__AIM OF THE EXERCISE__
Report each line of the records below that uses the word "cell".

__EXCERPTED RECORDS__
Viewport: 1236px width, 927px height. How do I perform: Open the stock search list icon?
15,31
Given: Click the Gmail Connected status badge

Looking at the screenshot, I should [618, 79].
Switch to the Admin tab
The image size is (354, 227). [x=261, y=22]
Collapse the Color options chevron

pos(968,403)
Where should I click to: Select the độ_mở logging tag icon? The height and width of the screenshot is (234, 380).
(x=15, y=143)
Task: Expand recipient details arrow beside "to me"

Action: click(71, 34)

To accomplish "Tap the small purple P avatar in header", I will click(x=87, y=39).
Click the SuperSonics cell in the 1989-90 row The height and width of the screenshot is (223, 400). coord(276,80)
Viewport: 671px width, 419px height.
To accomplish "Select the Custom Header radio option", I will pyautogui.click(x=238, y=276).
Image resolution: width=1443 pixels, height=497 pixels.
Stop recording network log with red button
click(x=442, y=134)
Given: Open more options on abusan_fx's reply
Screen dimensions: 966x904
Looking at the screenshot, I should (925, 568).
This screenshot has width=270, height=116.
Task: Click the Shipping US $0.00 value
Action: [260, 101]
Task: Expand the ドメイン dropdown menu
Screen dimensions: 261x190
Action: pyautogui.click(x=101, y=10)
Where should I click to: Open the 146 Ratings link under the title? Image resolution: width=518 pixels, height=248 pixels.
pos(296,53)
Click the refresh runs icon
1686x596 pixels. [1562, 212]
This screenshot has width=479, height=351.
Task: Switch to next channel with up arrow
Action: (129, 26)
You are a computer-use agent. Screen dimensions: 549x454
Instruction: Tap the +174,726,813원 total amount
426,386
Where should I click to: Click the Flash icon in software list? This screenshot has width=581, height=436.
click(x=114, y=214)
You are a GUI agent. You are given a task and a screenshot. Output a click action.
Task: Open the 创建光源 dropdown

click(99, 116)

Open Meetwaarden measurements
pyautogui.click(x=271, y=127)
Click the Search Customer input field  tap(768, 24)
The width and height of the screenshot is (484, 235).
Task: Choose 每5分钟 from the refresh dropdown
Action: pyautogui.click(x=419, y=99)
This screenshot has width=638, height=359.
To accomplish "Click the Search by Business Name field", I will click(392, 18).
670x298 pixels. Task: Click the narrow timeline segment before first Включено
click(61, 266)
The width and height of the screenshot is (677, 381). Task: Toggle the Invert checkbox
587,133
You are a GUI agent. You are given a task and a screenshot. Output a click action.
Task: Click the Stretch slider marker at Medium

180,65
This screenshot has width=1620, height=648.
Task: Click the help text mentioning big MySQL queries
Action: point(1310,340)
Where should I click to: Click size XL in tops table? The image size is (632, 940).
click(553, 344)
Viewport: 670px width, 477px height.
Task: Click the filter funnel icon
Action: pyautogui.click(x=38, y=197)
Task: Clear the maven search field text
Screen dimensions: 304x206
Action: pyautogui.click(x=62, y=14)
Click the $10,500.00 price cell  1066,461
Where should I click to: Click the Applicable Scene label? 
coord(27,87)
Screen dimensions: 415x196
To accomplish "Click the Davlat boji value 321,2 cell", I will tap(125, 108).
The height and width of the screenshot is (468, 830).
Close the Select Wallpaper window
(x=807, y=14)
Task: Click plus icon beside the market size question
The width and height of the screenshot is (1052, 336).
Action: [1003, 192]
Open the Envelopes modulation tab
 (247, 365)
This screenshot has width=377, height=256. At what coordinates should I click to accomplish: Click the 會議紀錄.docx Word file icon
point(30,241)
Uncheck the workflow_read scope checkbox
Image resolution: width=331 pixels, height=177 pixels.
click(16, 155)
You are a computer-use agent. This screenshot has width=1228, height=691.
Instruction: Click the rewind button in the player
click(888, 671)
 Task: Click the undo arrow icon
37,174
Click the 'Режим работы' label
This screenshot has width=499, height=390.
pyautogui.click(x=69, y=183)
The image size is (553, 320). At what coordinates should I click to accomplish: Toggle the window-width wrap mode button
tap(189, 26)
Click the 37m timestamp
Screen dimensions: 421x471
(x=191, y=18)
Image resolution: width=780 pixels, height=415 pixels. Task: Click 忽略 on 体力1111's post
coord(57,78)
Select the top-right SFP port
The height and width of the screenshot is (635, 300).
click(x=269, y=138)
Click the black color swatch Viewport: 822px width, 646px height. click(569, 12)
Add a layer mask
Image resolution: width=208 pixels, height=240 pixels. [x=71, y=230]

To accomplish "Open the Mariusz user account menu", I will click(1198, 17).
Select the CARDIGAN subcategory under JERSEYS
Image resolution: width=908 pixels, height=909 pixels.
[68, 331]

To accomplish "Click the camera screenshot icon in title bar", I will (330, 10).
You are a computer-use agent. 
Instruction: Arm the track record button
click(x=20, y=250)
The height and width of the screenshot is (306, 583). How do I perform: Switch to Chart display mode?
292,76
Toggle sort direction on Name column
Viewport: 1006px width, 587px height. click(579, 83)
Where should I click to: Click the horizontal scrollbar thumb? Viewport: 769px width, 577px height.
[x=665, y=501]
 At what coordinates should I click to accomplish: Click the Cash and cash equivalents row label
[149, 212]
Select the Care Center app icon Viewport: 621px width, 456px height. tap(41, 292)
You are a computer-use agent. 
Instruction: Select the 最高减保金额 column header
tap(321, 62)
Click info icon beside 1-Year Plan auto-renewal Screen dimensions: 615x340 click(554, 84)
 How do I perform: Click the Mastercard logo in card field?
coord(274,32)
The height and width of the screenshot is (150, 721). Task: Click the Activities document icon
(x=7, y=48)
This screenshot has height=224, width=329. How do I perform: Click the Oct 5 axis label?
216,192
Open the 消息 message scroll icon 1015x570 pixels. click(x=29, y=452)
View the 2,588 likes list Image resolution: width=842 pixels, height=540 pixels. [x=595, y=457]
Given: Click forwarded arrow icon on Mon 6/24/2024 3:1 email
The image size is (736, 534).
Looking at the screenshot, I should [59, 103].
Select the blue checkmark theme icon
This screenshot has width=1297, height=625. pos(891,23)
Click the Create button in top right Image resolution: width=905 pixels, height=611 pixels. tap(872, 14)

__TASK ANSWER__
Click the SuperSonics cell in the 1989-90 row The height and width of the screenshot is (223, 400). coord(276,80)
Click the $10,500.00 price cell  1066,461
To accomplish "Click the Davlat boji value 321,2 cell", I will tap(125, 108).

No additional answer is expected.